The 2007 Preakness Stakes was the 132nd running of the Preakness Stakes thoroughbred horse race. The race took place on May 19, 2007. It was a photo finish between Curlin and Street Sense, which was won by Curlin by a head, the shortest margin of victory in Preakness history. The Maryland Jockey Club reported total attendance of 132,221, this is recorded as second highest on the list of American thoroughbred racing top attended events for North America in 2007. This figure represented a record attendance for The Preakness Stakes.

The winning time over a fast track was 1:53.46, then considered to be tied for the fastest time ever with the clocking of 1:53 (which can range from 1:53.40-1:53.59) set in 1985 by Tank's Prospect and tied in 1996 by Louis Quatorze.

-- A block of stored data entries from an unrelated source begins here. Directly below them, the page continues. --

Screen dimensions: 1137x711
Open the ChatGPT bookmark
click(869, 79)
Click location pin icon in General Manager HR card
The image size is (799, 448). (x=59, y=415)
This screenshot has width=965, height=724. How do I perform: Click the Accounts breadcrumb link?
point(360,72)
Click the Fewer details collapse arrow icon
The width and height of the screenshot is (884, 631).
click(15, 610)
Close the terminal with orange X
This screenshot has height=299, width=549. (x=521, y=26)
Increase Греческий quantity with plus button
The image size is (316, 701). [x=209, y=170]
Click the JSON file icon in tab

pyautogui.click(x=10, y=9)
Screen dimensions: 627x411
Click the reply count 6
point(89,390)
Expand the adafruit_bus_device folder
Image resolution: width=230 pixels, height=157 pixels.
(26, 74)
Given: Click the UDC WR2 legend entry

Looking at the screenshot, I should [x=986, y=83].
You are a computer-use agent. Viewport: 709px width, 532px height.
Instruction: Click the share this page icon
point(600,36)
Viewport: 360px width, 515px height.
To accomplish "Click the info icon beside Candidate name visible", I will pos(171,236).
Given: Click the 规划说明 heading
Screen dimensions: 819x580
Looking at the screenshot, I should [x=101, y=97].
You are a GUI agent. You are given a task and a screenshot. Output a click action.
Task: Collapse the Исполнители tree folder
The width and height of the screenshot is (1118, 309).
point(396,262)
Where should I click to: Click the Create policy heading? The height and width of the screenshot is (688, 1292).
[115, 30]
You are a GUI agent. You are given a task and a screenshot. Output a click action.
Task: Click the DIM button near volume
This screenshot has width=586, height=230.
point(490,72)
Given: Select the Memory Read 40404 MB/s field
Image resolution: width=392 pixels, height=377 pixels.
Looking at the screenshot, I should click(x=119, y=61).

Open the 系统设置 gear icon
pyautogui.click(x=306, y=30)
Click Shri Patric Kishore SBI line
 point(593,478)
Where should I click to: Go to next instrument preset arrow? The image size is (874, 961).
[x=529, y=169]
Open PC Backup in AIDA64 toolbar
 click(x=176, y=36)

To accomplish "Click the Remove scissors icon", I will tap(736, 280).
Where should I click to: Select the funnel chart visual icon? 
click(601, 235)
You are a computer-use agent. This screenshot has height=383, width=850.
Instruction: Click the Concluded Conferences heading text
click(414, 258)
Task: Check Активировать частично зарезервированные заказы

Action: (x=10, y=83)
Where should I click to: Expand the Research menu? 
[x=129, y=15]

However, the current record for the race is 1:53.00, retroactively credited to Secretariat in 2012 after a timer malfunction in the 1973 Preakness Stakes.

Payout 

The 132nd Preakness Stakes Payout Schedule

 $2 Exacta: (4-8) paid $23.20
 $1 Trifecta: (4-8-7) paid $50.00
 $1 Superfecta: (4-8-7-9) paid $340.30

The full chart  

 Winning Breeder: Faris Farm Inc.; (KY)
 Final Time: 1:53.46
 Track Condition: Fast
 Total Attendance: 132,221 * (Preakness Record)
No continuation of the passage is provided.